**PASSAGE TO READ**:
++++

README

Glossary / TLA Decoder

aliasing - Creating more than one way to access the same memory. Examples: A mapped pinned buffer in CUDA is aliased by a host pointer and a device pointer; a texture reference bound to device memory aliases the device memory.

AOS - See array of structures.

API - Application programming interface.

array of structures - Memory layout in which the elements that describe an object are contiguous in memory (as if declared in a structure). Contrast with structure of arrays.

asynchronous - Function calls that return before the requested operation has been performed. For correct results, CUDA applications using asynchronous operations subsequently must perform CPU/GPU synchronization using CUDA streams or events.

computational density - Amount of computation relative to external memory traffic.

constant memory – Read-only memory, optimized for broadcast when a single memory location is read.

CPU - Central processing unit. The conductor of the orchestra that is a modern computer these days, be it x86, x86-64, or ARM.

CUDA array - 1D, 2D, or 3D array whose layout is opaque to developers. Applications can read or write CUDA arrays using memcpy functions. CUDA kernels can read CUDA arrays via texture fetch, or read or write them using surface load/ store intrinsics.

CUDART - CUDA runtime. The "high-level" API that comes with language integration.

DDI - Device driver interface. Examples of DDIs include XPDDM and WDDM.

++++

**TO DO**: Could you pull out the stretch of the CUDA glossary that starts with "CUDA array - 1D, 2D, or" and goes on through "XPDDM and WDDM.", copying it word for word?

**SUPPLIED MATERIAL**:
++++

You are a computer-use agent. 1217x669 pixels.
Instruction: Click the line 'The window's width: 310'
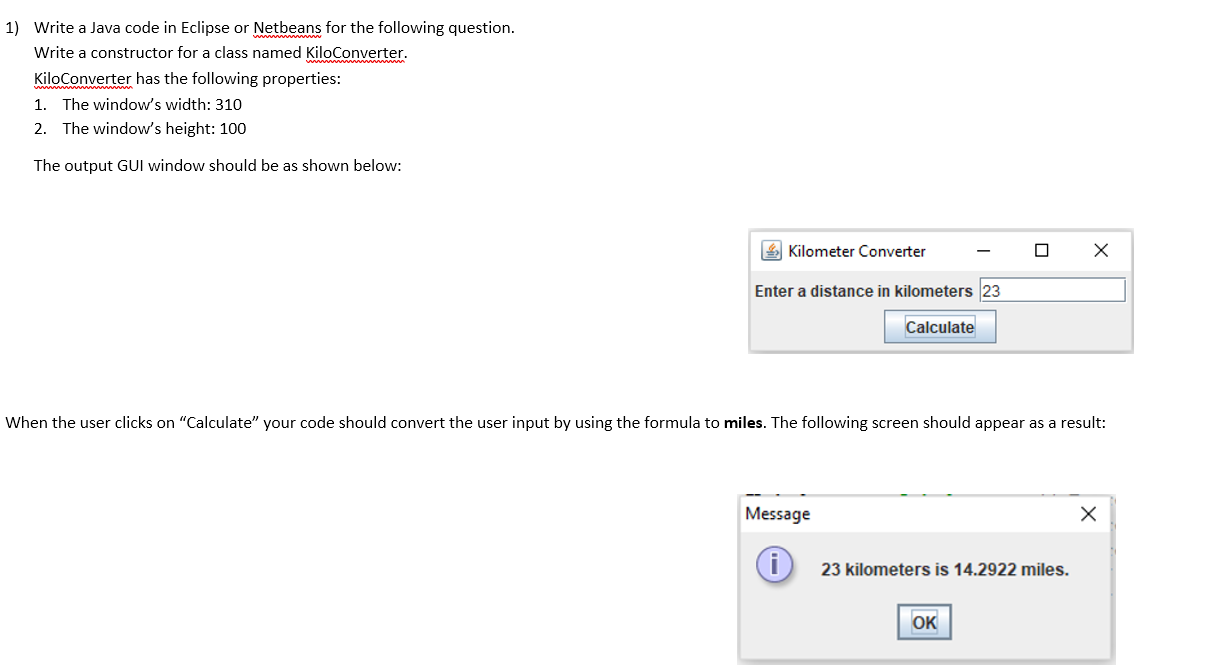pos(152,104)
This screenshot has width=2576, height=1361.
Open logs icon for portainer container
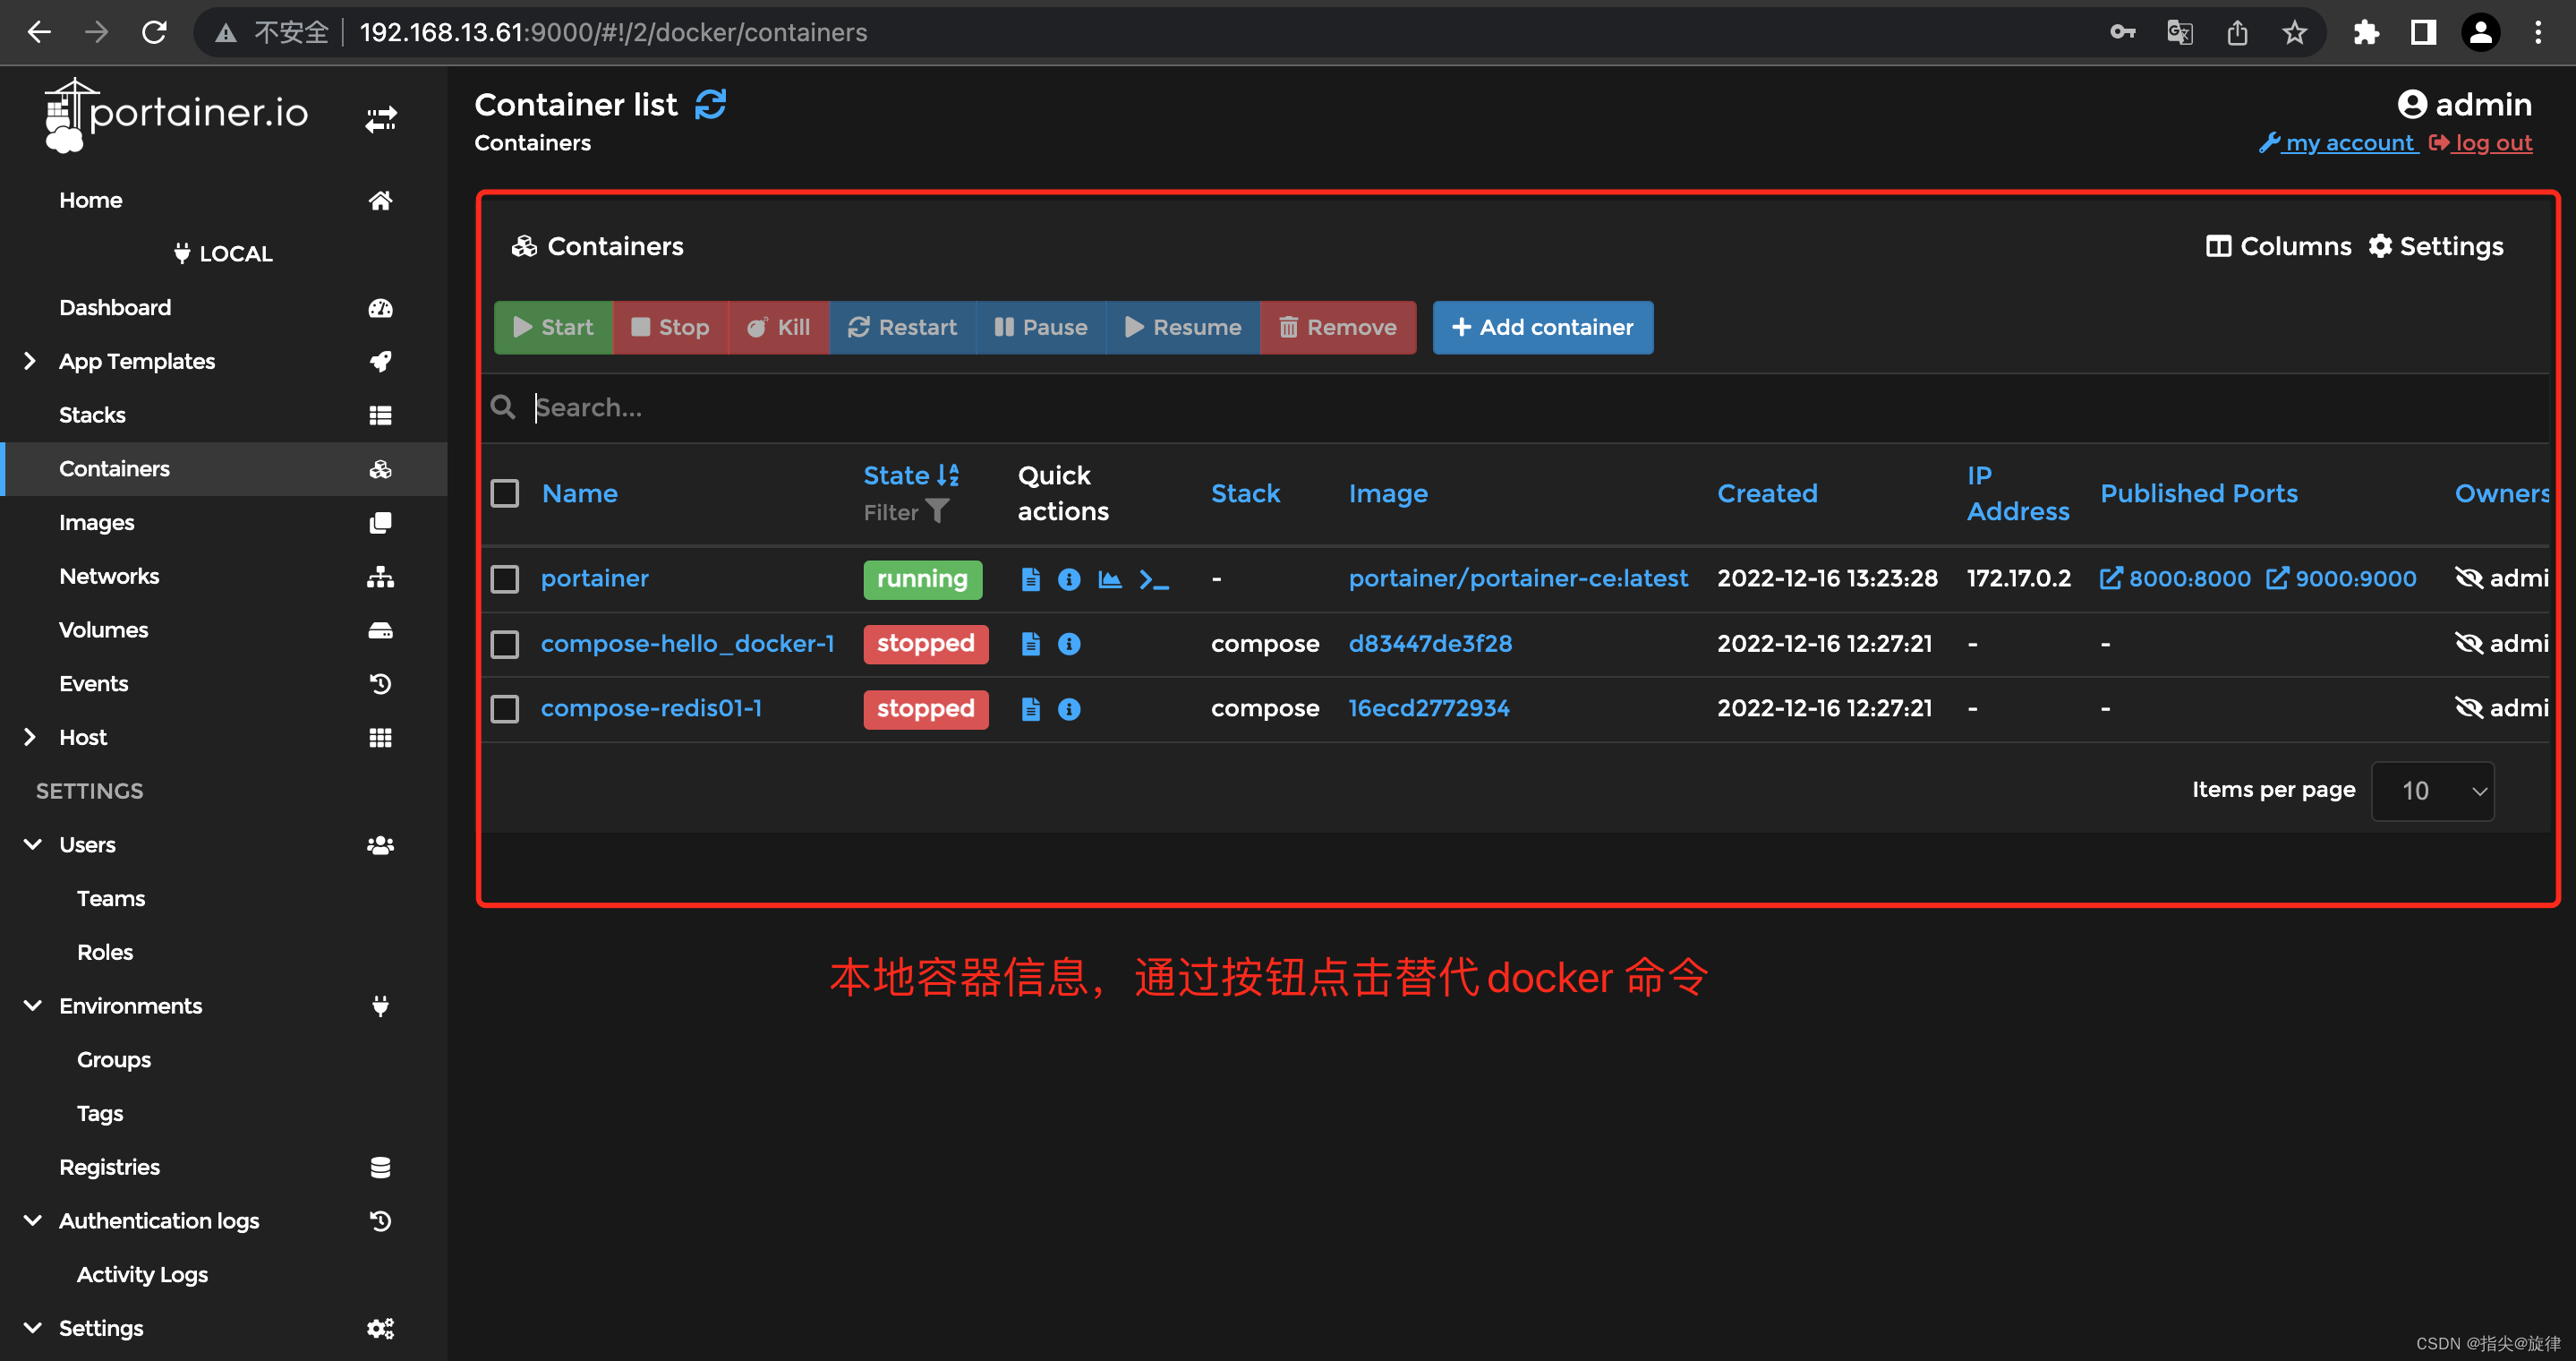(x=1030, y=579)
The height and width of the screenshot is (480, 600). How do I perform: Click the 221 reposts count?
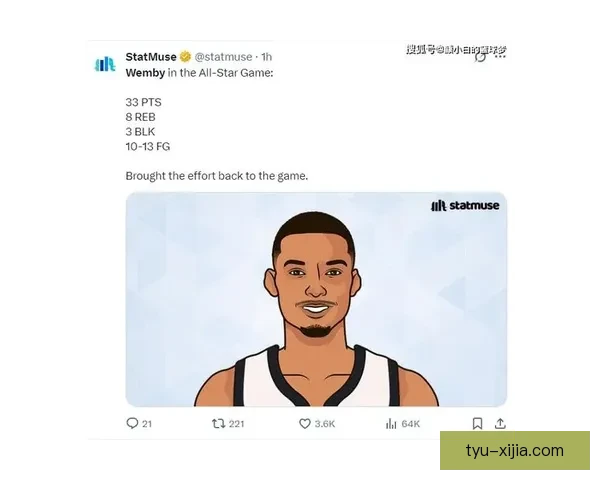[236, 424]
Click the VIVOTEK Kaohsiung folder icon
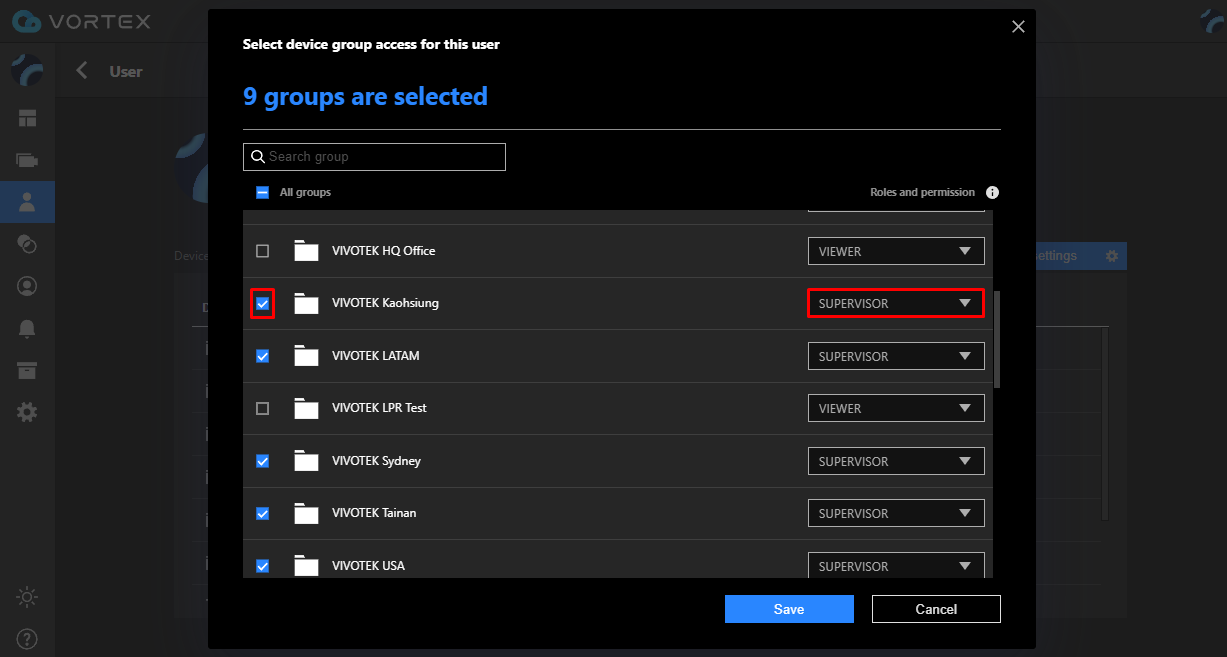1227x657 pixels. click(x=306, y=303)
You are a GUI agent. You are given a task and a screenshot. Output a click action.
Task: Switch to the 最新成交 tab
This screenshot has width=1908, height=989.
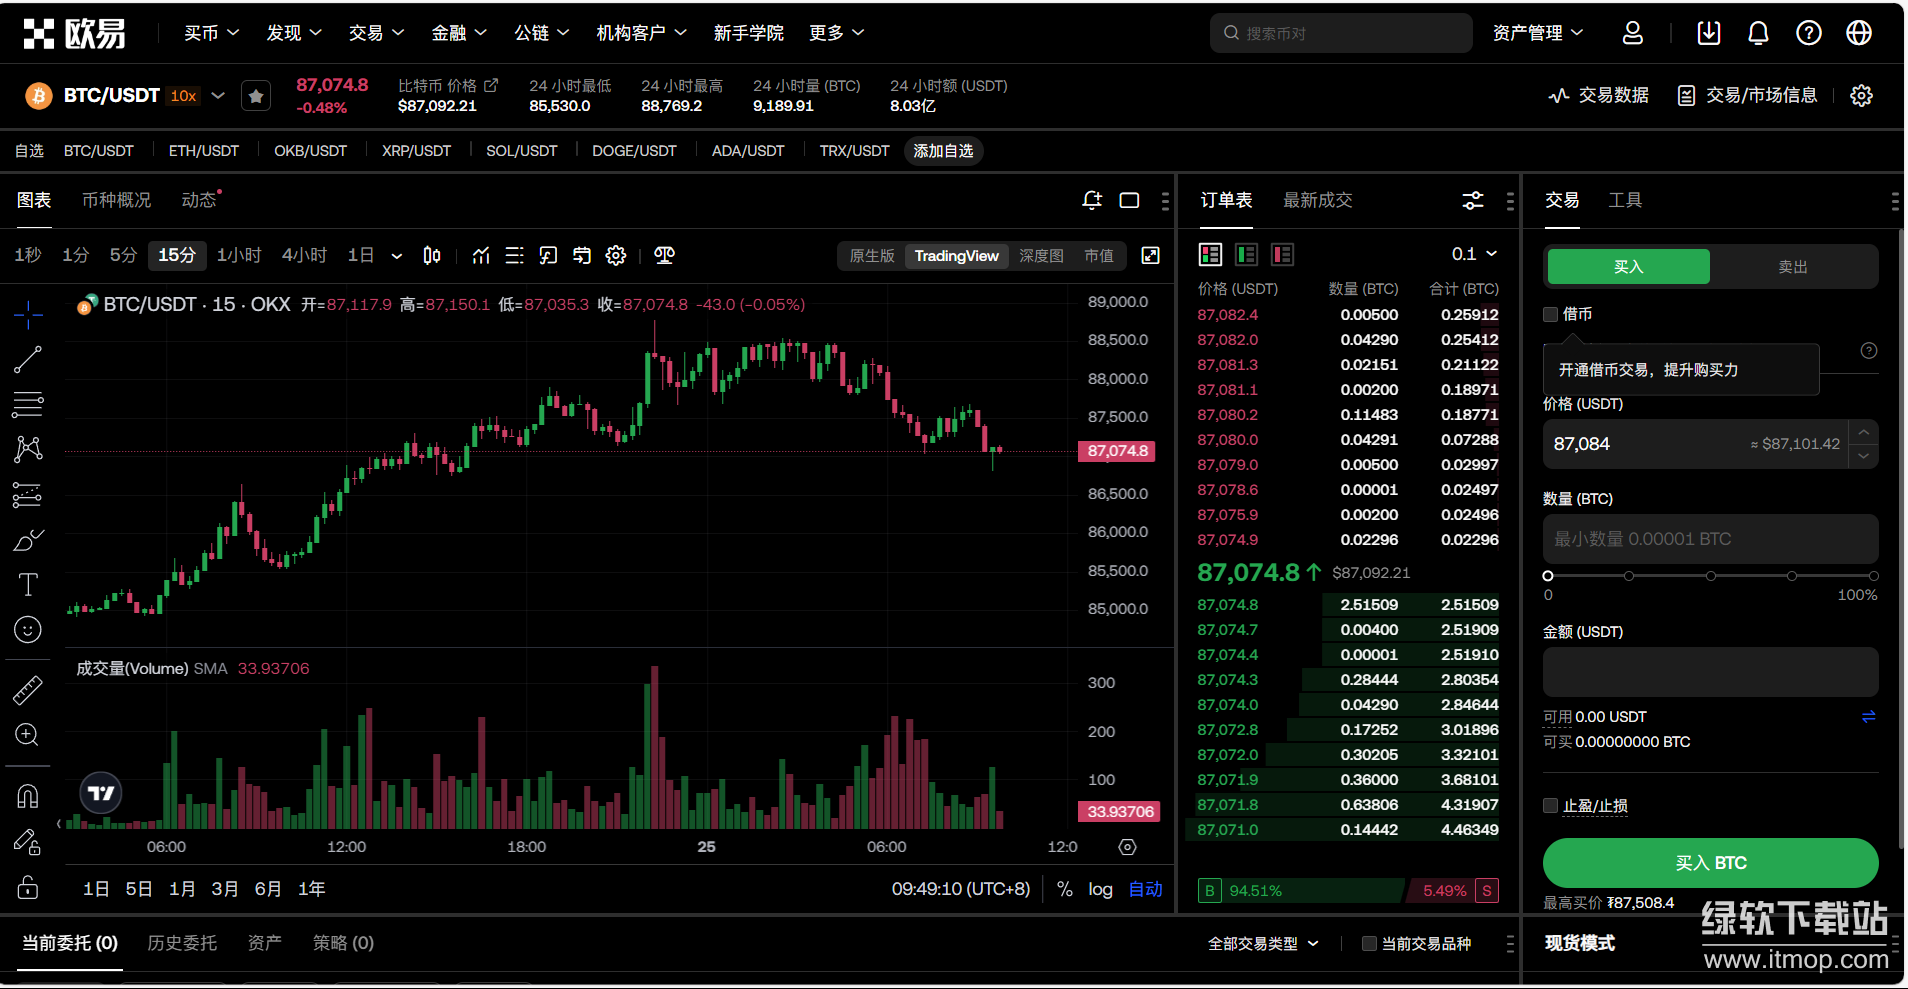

++++

**FINISHED EXERCISE**:
CUDA array - 1D, 2D, or 3D array whose layout is opaque to developers. Applications can read or write CUDA arrays using memcpy functions. CUDA kernels can read CUDA arrays via texture fetch, or read or write them using surface load/ store intrinsics.

CUDART - CUDA runtime. The "high-level" API that comes with language integration.

DDI - Device driver interface. Examples of DDIs include XPDDM and WDDM.